La critique fait naturellement partie de la vie sportive. Elle est même indispensable lorsqu’elle vise à améliorer les performances, à renforcer la gouvernance ou à corriger les dysfonctionnements. Cependant, une dérive inquiétante apparaît lorsque certains ne se contentent plus de critiquer, mais en viennent à souhaiter l’échec de la sélection nationale pour atteindre des objectifs personnels ou affaiblir des responsables qu’ils contestent.

Mais nous sommes aujourd’hui confrontés malheureusement à une réalité paradoxale. D’un côté, des millions de Tunisiens espèrent les victoires de leur équipe nationale parce qu’elles constituent des moments de joie, de fierté et de rassemblement dans un contexte économique et social souvent difficile. De l’autre, certains « malades » souhaitent les défaites de la Tunisie, car elles pourraient accélérer le départ d’une direction fédérale, fragiliser certains responsables ou servir les intérêts de groupes influents.

Comme si le bonheur de tout un peuple pouvait devenir un simple levier dans une lutte d’influence.
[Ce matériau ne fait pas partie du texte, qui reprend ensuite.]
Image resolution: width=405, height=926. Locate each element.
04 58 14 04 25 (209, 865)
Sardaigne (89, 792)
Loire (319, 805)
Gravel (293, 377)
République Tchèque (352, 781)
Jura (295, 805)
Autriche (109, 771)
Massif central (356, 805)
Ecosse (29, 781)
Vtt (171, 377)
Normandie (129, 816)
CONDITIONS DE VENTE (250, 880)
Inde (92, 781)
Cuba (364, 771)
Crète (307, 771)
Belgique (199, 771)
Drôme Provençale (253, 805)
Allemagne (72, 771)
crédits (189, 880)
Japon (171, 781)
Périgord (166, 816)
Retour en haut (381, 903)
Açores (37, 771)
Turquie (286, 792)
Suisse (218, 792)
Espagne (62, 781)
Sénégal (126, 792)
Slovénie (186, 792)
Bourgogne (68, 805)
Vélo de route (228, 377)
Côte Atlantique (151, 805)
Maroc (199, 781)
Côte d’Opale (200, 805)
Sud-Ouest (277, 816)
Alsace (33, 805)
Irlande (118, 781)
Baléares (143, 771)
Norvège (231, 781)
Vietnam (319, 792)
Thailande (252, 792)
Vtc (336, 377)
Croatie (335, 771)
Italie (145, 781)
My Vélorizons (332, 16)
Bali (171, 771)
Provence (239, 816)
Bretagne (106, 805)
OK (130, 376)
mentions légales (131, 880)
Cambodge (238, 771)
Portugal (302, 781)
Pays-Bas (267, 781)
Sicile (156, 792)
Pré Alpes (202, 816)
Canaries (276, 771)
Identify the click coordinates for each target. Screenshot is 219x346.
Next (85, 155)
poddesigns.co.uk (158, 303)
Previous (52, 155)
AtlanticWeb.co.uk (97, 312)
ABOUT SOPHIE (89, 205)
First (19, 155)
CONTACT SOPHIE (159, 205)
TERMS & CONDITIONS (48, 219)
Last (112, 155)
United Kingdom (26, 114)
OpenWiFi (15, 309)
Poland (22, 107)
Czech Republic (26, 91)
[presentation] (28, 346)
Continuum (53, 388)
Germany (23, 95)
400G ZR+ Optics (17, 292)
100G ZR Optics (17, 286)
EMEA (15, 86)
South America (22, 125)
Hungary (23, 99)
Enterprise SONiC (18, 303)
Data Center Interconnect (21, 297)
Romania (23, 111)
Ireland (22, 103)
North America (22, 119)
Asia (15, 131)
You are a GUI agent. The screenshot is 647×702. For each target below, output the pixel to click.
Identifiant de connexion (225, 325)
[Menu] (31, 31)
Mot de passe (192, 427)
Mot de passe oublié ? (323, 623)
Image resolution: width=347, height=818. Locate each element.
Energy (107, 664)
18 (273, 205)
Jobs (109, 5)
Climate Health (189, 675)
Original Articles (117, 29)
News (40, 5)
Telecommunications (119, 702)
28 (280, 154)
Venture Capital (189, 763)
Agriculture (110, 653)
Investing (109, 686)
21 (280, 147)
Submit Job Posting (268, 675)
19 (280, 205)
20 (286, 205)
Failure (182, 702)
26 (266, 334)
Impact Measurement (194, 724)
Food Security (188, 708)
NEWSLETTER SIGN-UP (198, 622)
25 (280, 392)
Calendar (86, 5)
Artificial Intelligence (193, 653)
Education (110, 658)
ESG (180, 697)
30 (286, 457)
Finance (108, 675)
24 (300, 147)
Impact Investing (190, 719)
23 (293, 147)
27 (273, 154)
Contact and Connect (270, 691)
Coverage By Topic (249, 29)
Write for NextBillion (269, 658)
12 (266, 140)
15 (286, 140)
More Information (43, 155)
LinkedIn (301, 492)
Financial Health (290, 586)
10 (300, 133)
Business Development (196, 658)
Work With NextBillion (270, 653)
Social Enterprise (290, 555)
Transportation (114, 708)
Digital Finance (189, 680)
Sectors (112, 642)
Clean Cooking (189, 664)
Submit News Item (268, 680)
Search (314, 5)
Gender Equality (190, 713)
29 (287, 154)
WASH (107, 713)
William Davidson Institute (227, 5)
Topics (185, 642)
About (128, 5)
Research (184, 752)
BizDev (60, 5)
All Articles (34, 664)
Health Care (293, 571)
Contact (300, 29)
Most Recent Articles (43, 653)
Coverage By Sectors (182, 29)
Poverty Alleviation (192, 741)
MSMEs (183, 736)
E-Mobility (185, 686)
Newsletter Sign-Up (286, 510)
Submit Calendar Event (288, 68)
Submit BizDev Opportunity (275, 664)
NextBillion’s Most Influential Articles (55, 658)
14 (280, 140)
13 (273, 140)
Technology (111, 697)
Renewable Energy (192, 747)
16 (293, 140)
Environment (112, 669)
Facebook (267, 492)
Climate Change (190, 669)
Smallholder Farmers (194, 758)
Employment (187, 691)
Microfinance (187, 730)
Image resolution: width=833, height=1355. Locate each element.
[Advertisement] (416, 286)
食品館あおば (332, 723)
Cette logique est particulièrement dangereuse. Elle repose sur une vision de « terre brûlée » selon laquelle, si l’on ne peut accéder à une position ou imposer son point de vue, il faudrait alors que tout s’effondre. Dès lors, chaque erreur est amplifiée, chaque contre-performance exploitée et chaque résultat négatif transformé en argument au service d’une bataille qui dépasse largement le cadre sportif.

Nous assistons ainsi à une agitation permanente où la provocation, le pessimisme et la dévalorisation prennent parfois le dessus sur l’analyse objective. L’objectif n’est plus toujours la réforme ou l’amélioration du football national, mais l’élimination de l’adversaire afin de libérer l’espace pour ceux qui convoitent une place ou une influence.

Pourtant, l’histoire montre que ceux qui se réjouissent aujourd’hui de la chute des autres peuvent demain connaître le même sort. Les victoires comme les défaites sont passagères, tandis que les divisions qu’elles alimentent peuvent laisser des traces durables.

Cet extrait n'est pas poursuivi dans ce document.